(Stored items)
══════════

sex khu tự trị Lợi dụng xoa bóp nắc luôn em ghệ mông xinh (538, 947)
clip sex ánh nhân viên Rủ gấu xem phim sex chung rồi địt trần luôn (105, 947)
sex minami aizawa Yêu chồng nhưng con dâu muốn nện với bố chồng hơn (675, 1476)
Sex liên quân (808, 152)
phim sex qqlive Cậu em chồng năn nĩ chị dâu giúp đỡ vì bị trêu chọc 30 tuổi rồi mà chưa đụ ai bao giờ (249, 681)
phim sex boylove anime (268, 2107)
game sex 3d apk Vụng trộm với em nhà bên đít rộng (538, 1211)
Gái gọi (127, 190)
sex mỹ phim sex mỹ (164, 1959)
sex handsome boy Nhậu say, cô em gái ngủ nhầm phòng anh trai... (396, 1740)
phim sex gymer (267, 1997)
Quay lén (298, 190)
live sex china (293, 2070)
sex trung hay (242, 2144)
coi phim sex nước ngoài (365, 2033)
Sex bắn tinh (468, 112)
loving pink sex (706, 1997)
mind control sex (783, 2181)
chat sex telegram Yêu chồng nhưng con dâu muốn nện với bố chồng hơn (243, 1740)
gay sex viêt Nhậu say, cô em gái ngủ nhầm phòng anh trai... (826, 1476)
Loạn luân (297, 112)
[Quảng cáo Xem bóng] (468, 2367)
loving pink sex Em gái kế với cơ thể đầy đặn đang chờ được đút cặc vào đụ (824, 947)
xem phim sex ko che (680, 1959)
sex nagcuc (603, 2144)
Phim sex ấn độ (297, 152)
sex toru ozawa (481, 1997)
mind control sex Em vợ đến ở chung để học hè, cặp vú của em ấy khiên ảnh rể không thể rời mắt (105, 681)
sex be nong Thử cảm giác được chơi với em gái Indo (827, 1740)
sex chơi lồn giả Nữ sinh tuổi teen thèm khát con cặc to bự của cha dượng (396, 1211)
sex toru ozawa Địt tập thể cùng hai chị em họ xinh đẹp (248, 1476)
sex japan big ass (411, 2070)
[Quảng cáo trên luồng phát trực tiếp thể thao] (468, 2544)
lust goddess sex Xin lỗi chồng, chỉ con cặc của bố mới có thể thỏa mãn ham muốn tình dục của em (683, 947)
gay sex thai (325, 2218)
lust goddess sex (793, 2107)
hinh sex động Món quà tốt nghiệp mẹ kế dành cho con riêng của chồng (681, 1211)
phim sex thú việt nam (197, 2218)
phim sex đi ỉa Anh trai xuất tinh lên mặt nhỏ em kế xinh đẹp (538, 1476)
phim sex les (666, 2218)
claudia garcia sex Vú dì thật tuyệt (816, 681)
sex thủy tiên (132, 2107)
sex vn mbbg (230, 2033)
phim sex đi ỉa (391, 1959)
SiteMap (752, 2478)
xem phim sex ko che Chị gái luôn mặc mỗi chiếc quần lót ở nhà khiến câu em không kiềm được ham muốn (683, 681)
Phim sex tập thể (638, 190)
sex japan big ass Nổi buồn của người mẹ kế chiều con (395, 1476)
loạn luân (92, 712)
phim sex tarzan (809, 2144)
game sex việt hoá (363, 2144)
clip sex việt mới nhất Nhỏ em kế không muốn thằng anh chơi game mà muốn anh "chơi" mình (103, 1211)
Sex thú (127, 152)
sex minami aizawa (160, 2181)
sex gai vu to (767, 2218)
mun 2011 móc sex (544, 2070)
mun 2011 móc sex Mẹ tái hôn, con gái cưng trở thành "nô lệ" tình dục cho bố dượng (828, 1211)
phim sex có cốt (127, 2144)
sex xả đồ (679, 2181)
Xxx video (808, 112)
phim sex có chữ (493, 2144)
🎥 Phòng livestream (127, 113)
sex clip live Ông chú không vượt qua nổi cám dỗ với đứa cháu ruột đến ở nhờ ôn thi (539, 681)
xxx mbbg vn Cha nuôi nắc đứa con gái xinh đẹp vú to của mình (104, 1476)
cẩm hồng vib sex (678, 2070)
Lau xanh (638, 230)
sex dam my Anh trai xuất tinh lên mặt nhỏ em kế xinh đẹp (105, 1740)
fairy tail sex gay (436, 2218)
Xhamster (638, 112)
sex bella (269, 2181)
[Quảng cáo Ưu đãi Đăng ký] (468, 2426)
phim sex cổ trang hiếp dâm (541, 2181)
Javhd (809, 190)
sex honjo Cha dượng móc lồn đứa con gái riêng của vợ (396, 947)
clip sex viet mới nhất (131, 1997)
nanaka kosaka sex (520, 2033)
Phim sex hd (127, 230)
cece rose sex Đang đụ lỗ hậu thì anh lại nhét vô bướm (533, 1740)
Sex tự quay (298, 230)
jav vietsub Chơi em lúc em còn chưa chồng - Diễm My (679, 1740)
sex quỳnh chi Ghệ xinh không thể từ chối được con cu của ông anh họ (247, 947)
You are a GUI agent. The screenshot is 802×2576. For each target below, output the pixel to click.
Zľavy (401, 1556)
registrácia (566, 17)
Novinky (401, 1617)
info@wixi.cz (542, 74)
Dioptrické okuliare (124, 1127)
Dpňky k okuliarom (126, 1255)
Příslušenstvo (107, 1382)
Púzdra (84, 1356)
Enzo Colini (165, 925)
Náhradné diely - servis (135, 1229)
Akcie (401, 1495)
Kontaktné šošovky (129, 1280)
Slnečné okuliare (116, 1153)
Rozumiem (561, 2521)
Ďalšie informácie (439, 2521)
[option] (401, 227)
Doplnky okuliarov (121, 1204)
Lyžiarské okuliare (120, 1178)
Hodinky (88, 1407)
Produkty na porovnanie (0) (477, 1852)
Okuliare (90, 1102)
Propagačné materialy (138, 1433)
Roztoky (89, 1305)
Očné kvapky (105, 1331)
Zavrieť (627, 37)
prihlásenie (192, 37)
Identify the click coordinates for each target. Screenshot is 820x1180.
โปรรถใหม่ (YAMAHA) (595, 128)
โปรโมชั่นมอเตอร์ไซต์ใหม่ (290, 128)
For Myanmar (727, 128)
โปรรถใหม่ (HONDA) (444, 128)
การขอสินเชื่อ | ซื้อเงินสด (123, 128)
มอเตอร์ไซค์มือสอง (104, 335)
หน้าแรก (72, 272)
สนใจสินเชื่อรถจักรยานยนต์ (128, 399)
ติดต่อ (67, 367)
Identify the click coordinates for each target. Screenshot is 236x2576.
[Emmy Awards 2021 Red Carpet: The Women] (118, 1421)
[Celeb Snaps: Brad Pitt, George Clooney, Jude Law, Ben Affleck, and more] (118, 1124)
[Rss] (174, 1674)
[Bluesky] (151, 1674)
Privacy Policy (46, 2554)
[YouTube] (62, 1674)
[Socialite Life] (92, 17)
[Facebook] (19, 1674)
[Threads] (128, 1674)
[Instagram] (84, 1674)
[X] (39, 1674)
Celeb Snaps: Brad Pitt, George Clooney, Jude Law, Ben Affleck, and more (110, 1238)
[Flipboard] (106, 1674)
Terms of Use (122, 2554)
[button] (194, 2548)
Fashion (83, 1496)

══════════

EXERCISE AIM:
Retype only the stretch of lines above starting at the one with "phim sex có cốt (127, 2144)" and stopping at the one with "Phim sex hd (127, 230)", exactly as written, with both kept.

EXPECTED OUTPUT:
phim sex có cốt (127, 2144)
sex xả đồ (679, 2181)
Xxx video (808, 112)
phim sex có chữ (493, 2144)
🎥 Phòng livestream (127, 113)
sex clip live Ông chú không vượt qua nổi cám dỗ với đứa cháu ruột đến ở nhờ ôn thi (539, 681)
xxx mbbg vn Cha nuôi nắc đứa con gái xinh đẹp vú to của mình (104, 1476)
cẩm hồng vib sex (678, 2070)
Lau xanh (638, 230)
sex dam my Anh trai xuất tinh lên mặt nhỏ em kế xinh đẹp (105, 1740)
fairy tail sex gay (436, 2218)
Xhamster (638, 112)
sex bella (269, 2181)
[Quảng cáo Ưu đãi Đăng ký] (468, 2426)
phim sex cổ trang hiếp dâm (541, 2181)
Javhd (809, 190)
sex honjo Cha dượng móc lồn đứa con gái riêng của vợ (396, 947)
clip sex viet mới nhất (131, 1997)
nanaka kosaka sex (520, 2033)
Phim sex hd (127, 230)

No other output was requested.